WORK REQUEST » What is needed is an exact copy of all the records, written out in full.
☆ ☆ ☆ ☆
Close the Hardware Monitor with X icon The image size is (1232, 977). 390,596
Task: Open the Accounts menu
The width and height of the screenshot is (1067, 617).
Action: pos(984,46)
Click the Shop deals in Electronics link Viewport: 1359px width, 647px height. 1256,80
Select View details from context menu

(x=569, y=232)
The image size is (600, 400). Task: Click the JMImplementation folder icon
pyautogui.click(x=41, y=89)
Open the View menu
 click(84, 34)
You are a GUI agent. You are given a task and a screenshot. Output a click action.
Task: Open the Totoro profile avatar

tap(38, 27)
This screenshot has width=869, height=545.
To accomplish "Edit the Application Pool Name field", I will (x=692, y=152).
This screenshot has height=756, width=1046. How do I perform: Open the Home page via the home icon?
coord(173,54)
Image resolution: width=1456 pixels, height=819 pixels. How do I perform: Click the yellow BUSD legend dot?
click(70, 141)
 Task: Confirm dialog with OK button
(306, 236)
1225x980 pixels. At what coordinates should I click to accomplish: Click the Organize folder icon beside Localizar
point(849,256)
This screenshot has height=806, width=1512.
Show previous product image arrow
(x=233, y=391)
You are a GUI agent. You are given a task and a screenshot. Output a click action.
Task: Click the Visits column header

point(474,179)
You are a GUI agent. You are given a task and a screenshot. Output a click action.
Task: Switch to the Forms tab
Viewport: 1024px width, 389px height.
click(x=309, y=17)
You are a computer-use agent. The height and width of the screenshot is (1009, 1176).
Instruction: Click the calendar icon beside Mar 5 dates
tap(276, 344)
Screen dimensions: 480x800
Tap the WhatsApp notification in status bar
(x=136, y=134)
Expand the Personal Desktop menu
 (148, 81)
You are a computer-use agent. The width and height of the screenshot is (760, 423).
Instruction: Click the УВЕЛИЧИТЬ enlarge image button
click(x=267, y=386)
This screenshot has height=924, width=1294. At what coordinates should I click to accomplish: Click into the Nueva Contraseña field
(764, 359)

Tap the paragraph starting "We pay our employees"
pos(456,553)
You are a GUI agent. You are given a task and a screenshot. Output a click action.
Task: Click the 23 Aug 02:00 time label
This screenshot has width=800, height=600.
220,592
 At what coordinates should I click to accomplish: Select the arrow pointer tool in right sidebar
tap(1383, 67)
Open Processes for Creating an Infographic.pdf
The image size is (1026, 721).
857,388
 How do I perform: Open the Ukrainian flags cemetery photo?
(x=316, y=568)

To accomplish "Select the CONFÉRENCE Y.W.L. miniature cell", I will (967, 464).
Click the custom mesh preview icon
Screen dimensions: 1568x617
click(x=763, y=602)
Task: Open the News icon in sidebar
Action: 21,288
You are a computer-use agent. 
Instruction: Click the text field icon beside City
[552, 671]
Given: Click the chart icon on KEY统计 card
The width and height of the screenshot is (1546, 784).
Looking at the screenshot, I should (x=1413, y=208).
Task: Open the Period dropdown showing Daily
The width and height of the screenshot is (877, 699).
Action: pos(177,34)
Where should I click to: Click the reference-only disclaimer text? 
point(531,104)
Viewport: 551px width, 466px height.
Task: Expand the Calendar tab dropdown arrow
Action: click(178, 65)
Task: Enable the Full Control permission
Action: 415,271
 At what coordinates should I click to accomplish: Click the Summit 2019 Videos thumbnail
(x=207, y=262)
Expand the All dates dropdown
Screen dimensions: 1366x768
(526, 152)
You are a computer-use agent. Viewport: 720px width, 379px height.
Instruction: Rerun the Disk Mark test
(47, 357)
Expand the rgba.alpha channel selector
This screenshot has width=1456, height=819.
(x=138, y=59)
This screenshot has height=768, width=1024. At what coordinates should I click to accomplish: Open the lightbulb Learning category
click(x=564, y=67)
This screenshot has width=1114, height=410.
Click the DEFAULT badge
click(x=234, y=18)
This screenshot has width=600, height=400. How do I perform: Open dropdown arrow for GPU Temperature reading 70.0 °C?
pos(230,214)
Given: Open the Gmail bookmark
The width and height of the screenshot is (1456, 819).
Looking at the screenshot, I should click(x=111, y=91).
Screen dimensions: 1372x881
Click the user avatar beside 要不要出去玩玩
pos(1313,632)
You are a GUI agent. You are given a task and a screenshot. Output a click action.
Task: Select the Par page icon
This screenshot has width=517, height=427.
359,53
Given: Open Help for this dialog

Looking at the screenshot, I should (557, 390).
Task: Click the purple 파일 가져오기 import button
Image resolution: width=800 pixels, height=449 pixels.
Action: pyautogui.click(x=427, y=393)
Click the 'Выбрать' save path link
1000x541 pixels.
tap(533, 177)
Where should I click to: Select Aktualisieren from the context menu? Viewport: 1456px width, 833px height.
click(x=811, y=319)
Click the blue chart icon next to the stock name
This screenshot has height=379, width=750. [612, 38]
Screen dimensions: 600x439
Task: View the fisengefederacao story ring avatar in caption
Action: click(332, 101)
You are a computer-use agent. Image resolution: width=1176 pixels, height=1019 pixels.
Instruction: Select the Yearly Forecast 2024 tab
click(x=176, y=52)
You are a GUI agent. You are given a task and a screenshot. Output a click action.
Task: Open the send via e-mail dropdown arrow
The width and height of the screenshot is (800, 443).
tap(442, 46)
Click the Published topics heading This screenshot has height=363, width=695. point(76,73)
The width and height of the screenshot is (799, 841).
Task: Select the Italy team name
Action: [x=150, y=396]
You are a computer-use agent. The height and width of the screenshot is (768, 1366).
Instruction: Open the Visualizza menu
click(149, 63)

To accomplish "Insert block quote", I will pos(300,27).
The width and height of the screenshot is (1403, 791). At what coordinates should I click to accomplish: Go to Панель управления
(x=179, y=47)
☆ ☆ ☆ ☆
RESPONSE TO THE TASK »
Close the Hardware Monitor with X icon The image size is (1232, 977). 390,596
Task: Open the Accounts menu
The width and height of the screenshot is (1067, 617).
Action: pos(984,46)
Click the Shop deals in Electronics link Viewport: 1359px width, 647px height. 1256,80
Select View details from context menu

(x=569, y=232)
The image size is (600, 400). Task: Click the JMImplementation folder icon
pyautogui.click(x=41, y=89)
Open the View menu
 click(84, 34)
You are a GUI agent. You are given a task and a screenshot. Output a click action.
Task: Open the Totoro profile avatar

tap(38, 27)
This screenshot has width=869, height=545.
To accomplish "Edit the Application Pool Name field", I will (x=692, y=152).
This screenshot has height=756, width=1046. How do I perform: Open the Home page via the home icon?
coord(173,54)
Image resolution: width=1456 pixels, height=819 pixels. How do I perform: Click the yellow BUSD legend dot?
click(70, 141)
 Task: Confirm dialog with OK button
(306, 236)
1225x980 pixels. At what coordinates should I click to accomplish: Click the Organize folder icon beside Localizar
point(849,256)
This screenshot has height=806, width=1512.
Show previous product image arrow
(x=233, y=391)
You are a GUI agent. You are given a task and a screenshot. Output a click action.
Task: Click the Visits column header

point(474,179)
You are a GUI agent. You are given a task and a screenshot. Output a click action.
Task: Switch to the Forms tab
Viewport: 1024px width, 389px height.
click(x=309, y=17)
You are a computer-use agent. The height and width of the screenshot is (1009, 1176).
Instruction: Click the calendar icon beside Mar 5 dates
tap(276, 344)
Screen dimensions: 480x800
Tap the WhatsApp notification in status bar
(x=136, y=134)
Expand the Personal Desktop menu
 (148, 81)
You are a computer-use agent. The width and height of the screenshot is (760, 423).
Instruction: Click the УВЕЛИЧИТЬ enlarge image button
click(x=267, y=386)
This screenshot has height=924, width=1294. At what coordinates should I click to accomplish: Click into the Nueva Contraseña field
(764, 359)

Tap the paragraph starting "We pay our employees"
pos(456,553)
You are a GUI agent. You are given a task and a screenshot. Output a click action.
Task: Click the 23 Aug 02:00 time label
This screenshot has width=800, height=600.
220,592
 At what coordinates should I click to accomplish: Select the arrow pointer tool in right sidebar
tap(1383, 67)
Open Processes for Creating an Infographic.pdf
The image size is (1026, 721).
857,388
 How do I perform: Open the Ukrainian flags cemetery photo?
(x=316, y=568)

To accomplish "Select the CONFÉRENCE Y.W.L. miniature cell", I will (967, 464).
Click the custom mesh preview icon
Screen dimensions: 1568x617
click(x=763, y=602)
Task: Open the News icon in sidebar
Action: 21,288
You are a computer-use agent. 
Instruction: Click the text field icon beside City
[552, 671]
Given: Click the chart icon on KEY统计 card
The width and height of the screenshot is (1546, 784).
Looking at the screenshot, I should (x=1413, y=208).
Task: Open the Period dropdown showing Daily
The width and height of the screenshot is (877, 699).
Action: pos(177,34)
Where should I click to: Click the reference-only disclaimer text? 
point(531,104)
Viewport: 551px width, 466px height.
Task: Expand the Calendar tab dropdown arrow
Action: click(178, 65)
Task: Enable the Full Control permission
Action: 415,271
 At what coordinates should I click to accomplish: Click the Summit 2019 Videos thumbnail
(x=207, y=262)
Expand the All dates dropdown
Screen dimensions: 1366x768
(526, 152)
You are a computer-use agent. Viewport: 720px width, 379px height.
Instruction: Rerun the Disk Mark test
(47, 357)
Expand the rgba.alpha channel selector
This screenshot has width=1456, height=819.
(x=138, y=59)
This screenshot has height=768, width=1024. At what coordinates should I click to accomplish: Open the lightbulb Learning category
click(x=564, y=67)
This screenshot has width=1114, height=410.
Click the DEFAULT badge
click(x=234, y=18)
This screenshot has width=600, height=400. How do I perform: Open dropdown arrow for GPU Temperature reading 70.0 °C?
pos(230,214)
Given: Open the Gmail bookmark
The width and height of the screenshot is (1456, 819).
Looking at the screenshot, I should click(x=111, y=91).
Screen dimensions: 1372x881
Click the user avatar beside 要不要出去玩玩
pos(1313,632)
You are a GUI agent. You are given a task and a screenshot. Output a click action.
Task: Select the Par page icon
This screenshot has width=517, height=427.
359,53
Given: Open Help for this dialog

Looking at the screenshot, I should (557, 390).
Task: Click the purple 파일 가져오기 import button
Image resolution: width=800 pixels, height=449 pixels.
Action: pyautogui.click(x=427, y=393)
Click the 'Выбрать' save path link
1000x541 pixels.
tap(533, 177)
Where should I click to: Select Aktualisieren from the context menu? Viewport: 1456px width, 833px height.
click(x=811, y=319)
Click the blue chart icon next to the stock name
This screenshot has height=379, width=750. [612, 38]
Screen dimensions: 600x439
Task: View the fisengefederacao story ring avatar in caption
Action: click(332, 101)
You are a computer-use agent. Image resolution: width=1176 pixels, height=1019 pixels.
Instruction: Select the Yearly Forecast 2024 tab
click(x=176, y=52)
You are a GUI agent. You are given a task and a screenshot. Output a click action.
Task: Open the send via e-mail dropdown arrow
The width and height of the screenshot is (800, 443).
tap(442, 46)
Click the Published topics heading This screenshot has height=363, width=695. point(76,73)
The width and height of the screenshot is (799, 841).
Task: Select the Italy team name
Action: [x=150, y=396]
You are a computer-use agent. The height and width of the screenshot is (768, 1366).
Instruction: Open the Visualizza menu
click(149, 63)

To accomplish "Insert block quote", I will pos(300,27).
The width and height of the screenshot is (1403, 791). At what coordinates should I click to accomplish: Go to Панель управления
(x=179, y=47)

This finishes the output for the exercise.